Casi se precipitaron por las escaleras en su intento por alcanzar la entrada de Maor Cladaich; estuvieron a punto de arrollar a Maud, aunque nadie prestó atención a lo que les decía. Entre Alexander y Lionel abrieron el grueso portón de roble y los tres se adentraron en la oscuridad que inundaba los jardines.

Fionnuala seguía llorando. Su voz se arrastraba con el viento, como lo había hecho la noche en que Lionel trató de perseguirla por la propiedad, enroscándose alrededor de ellos como si tuviera vida propia. Aquello había sido lo que hizo perder el juicio a Ciarán O’Laoghaire, lo que había paralizado de pánico a sus descendientes. El don de la premonición que había acarreado a Fionnuala un espantoso castigo que no merecía no había muerto con ella entre las paredes de Maor Cladaich.

—Está llorando por mi pequeña —comenzó a sollozar Rhiannon de nuevo—. ¡Sabe que es imposible que la salvemos!

—Aún no se ha pronunciado la última palabra —le contestó Alexander, aunque no podía evitar que le temblara la voz—. Es cierto que está anunciando la muerte de alguien, pero no… no tiene por qué tratarse de Ailish. Ni siquiera tiene por qué ser un miembro del clan. Fearchar MacConnal no pertenecía a la familia. Reginald Archer no pertenecía tampoco a la familia. Fueron sentenciados por querer adquirir Maor Cladaich, pero…

—Basta de quedarse de brazos cruzados —le cortó Lionel—. Será mejor que nos separemos para no dejar ningún rincón sin inspeccionar. Si no somos capaces de verla nos guiaremos por su voz. Alexander, encárgate de la ladera de la colina. Rhiannon, haga lo mismo con la zona cercana al acantilado. Yo recorreré la que está detrás del castillo.

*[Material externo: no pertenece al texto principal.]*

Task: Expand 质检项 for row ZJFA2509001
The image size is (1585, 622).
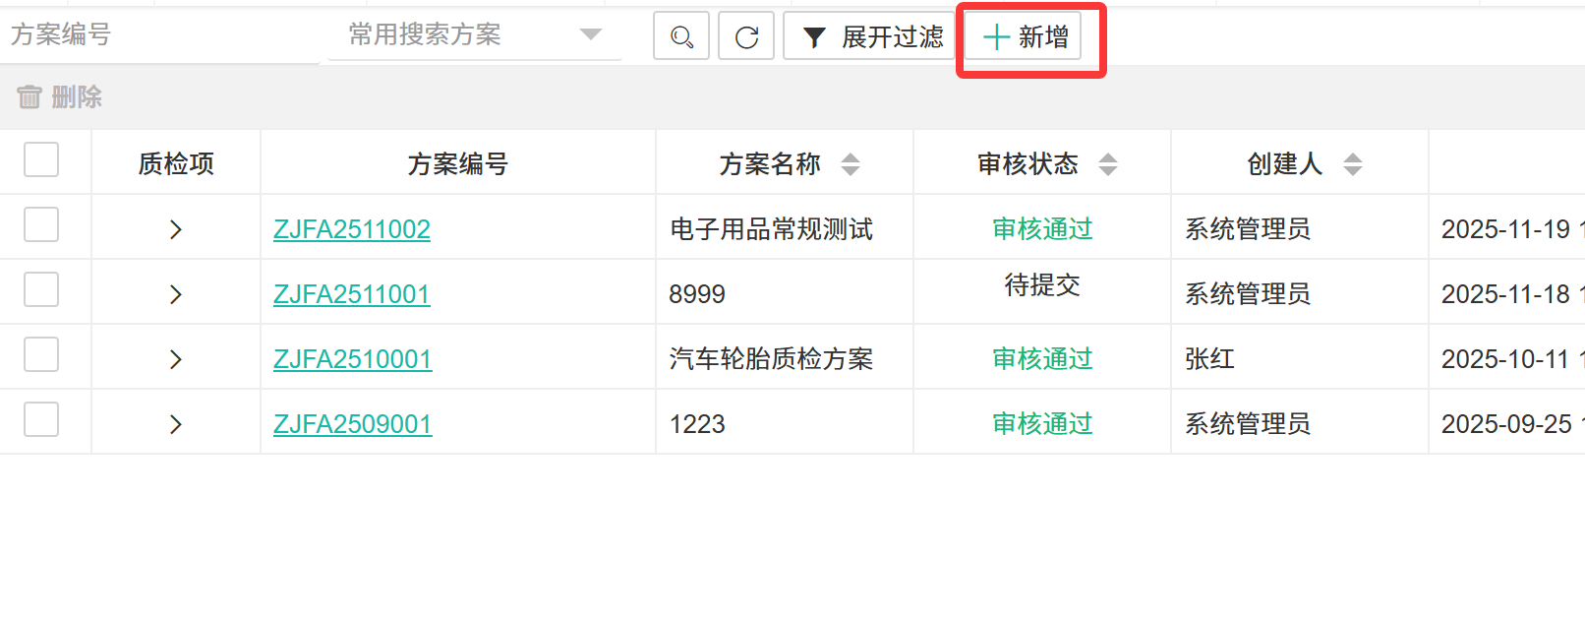Action: 176,424
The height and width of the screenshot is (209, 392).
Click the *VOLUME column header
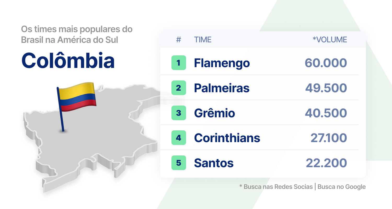coord(330,40)
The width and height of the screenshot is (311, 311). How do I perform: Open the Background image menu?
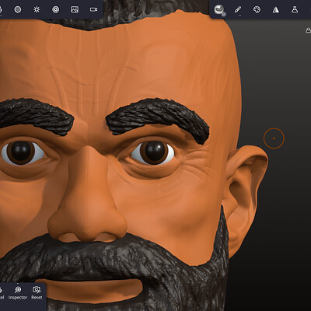tap(75, 9)
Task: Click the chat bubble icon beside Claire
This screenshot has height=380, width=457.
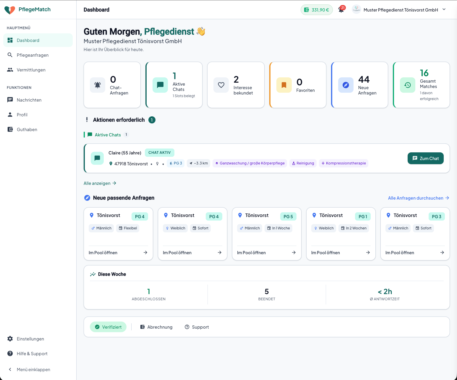Action: 97,158
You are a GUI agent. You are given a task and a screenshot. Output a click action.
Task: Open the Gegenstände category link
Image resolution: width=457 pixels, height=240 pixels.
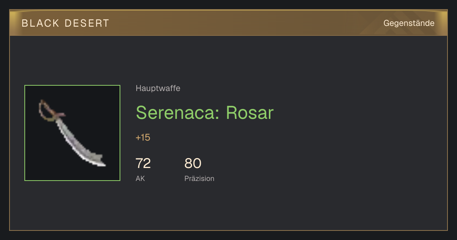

Los otros dos asintieron con la cabeza y se separaron como si el viento en el que cabalgaba la voz de la banshee los hubiera desperdigado por el aire. Alexander se ajustó las gafas antes de comenzar a bajar a zancadas el sendero que conducía a la verja de entrada de la propiedad. Un gimoteo aleteó sobre su cabeza, y al cabo de un segundo lo oyó de nuevo, aunque en esta ocasión parecía sonar un poco más adelante.

—Fionnuala —la llamó en voz baja, y al no notar la menor perturbación en su llanto lo repitió casi a gritos—: ¡Fionnuala, necesitamos hablar contigo! ¡Por favor!

Sus sollozos se detuvieron casi de inmediato. Alexander también lo hizo en medio del sendero, aunque no tardó más que unos segundos en volver a oírlos. Le costó ahogar una maldición al darse cuenta de que Fionnuala no estaba dispuesta a ayudarles. Continuó dando vueltas por los jardines durante casi media hora, pero no consiguió dar con la criatura. Ella seguía sollozando, intercalando sus gemidos de vez en cuando con palabras que el profesor no era capaz de entender, aunque suponía que sería gaélico. Finalmente, desmoralizado, tuvo que desandar sus pasos. Se encontró con Lionel en el mismo punto en que se habían separado. Maud asomaba la cabeza desde el vestíbulo iluminado, demasiado asustada para resignarse a estar a solas.

—¿Nada? —preguntó Alexander en voz baja. Lionel negó con la cabeza—. No sé por qué me lo imaginaba —suspiró el profesor—. Esta persecución no tiene ningún sentido.

—Supongo que era lo único que podíamos hacer —contestó Lionel—. Aunque casi me he roto la crisma por culpa de las ramas que la dichosa tormenta dejó tiradas por el suelo en la parte trasera del castillo.

Alexander no dijo nada. Maud retorcía nerviosamente una punta de su delantal, mirando primero a uno y después al otro, aunque no se atrevía a pedirles explicaciones.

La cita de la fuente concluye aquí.